▶ [Required action] Find the lines below in which the string "will" occurs. Copy each one.

═════ Information shown

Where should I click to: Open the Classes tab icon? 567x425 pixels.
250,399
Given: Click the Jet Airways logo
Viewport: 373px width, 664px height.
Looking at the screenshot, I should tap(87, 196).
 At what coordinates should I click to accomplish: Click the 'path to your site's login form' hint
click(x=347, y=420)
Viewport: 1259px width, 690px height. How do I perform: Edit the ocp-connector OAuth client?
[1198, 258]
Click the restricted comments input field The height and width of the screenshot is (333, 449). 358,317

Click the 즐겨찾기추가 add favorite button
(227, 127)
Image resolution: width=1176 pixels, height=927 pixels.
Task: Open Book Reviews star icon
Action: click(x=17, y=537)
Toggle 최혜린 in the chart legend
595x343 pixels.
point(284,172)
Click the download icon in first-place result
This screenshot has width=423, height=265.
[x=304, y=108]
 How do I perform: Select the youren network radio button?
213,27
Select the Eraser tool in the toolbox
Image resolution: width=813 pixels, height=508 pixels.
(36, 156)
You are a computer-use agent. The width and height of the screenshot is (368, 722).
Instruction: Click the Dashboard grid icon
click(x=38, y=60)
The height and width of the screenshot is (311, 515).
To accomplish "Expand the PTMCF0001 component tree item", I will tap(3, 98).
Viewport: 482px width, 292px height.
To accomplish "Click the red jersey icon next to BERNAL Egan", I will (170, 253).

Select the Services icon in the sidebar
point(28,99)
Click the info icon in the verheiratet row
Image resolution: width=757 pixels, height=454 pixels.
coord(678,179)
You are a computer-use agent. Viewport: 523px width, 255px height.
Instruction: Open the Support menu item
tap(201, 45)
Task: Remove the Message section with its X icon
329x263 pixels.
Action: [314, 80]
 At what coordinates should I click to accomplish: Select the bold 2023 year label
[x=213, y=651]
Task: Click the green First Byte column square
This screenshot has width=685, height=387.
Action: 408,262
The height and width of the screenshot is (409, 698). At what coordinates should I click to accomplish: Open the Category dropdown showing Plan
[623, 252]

══════════

▶ [Response]
To accomplish "Expand the PTMCF0001 component tree item", I will tap(3, 98).
To accomplish "Click the red jersey icon next to BERNAL Egan", I will (170, 253).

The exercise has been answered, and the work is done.